Sterling has fallen sharply today against major currencies as global investors woke up to the risk of Brexit.
At the end of last week, British Prime Minister David Cameron announced that he had successfully negotiated a new settlement for the UK and European Union along with announcing the date of the UK’s referendum on its EU membership – due on the 23rd of June.

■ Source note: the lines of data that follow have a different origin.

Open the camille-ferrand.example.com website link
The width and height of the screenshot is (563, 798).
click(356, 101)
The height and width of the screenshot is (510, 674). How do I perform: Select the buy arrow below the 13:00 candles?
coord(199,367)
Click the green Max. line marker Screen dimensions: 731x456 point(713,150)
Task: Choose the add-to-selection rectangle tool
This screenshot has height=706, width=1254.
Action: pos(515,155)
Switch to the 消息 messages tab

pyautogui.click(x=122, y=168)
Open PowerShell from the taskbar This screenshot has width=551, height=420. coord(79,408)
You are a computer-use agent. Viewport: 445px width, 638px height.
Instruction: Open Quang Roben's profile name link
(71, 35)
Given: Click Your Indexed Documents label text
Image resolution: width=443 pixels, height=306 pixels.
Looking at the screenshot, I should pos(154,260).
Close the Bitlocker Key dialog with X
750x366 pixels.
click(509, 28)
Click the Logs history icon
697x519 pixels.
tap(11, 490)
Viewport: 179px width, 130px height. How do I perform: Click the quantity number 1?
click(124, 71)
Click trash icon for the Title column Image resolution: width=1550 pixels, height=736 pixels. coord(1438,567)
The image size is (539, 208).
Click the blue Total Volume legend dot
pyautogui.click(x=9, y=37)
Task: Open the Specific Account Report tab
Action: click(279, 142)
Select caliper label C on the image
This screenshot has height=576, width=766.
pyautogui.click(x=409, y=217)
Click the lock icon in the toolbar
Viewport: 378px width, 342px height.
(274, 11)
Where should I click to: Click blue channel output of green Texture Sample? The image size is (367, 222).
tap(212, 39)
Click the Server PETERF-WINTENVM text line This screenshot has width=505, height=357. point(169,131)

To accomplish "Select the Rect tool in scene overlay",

With the new deal, Cameron and the government officially recommended the UK to vote to remain in the union, although several significant cabinet members have publicly opposed the government’s position and have begun to campaign to leave the EU. Most notably, the Mayor of London – Boris Johnson – has also stated his intent to campaign for Brexit. Given his popularity, Johnson’s decision is a blow for the government, especially as he is seen as one of the most influential public figures for those that are undecided.
Negative market reaction
In reaction to the news flow, sterling is currently down just under 1.8% against the US dollar (lowest level since 2002) and also down 0.7% against the euro compared to end of day prices on Friday. We highlighted the risk of further falls in sterling in the latest Schroders Economics & Strategy Viewpoint, where we concluded that the UK’s poor fiscal and current account positions leave it vulnerable to capital outflows, and that markets had not adequately priced-in the risk of Brexit. UK gilts have also underperformed today, with the 10-year gilt – favoured by international investors – seeing the biggest sell-off (rise in yield). As for equities, the FTSE100 is up so far today, but is underperforming most European bourses. Notably, stocks of property builders/developers are mostly down today, which could be negatively impacted if Brexit was to lead to less demand from overseas buyers of UK property.
Probability update
Voting intentions polls continue to suggest the majority of voters want to remain in the EU. Our poll-of-polls suggests that the stay vote is running at around 48%, with the leave vote at 38%, leaving 14% undecided. However, looking at the historical data from individual polling companies, we can see a slow swing toward the leave camp.
Betfair betting markets suggest the implied probability of Brexit is currently 34% – up slightly from around 28% from the start of the month.
Overall, the market reaction to the start of campaigning by both sides ahead of the referendum is largely as expected. We expect the polls to swing in both directions in coming months, which will have an impact on the sentiment of investors.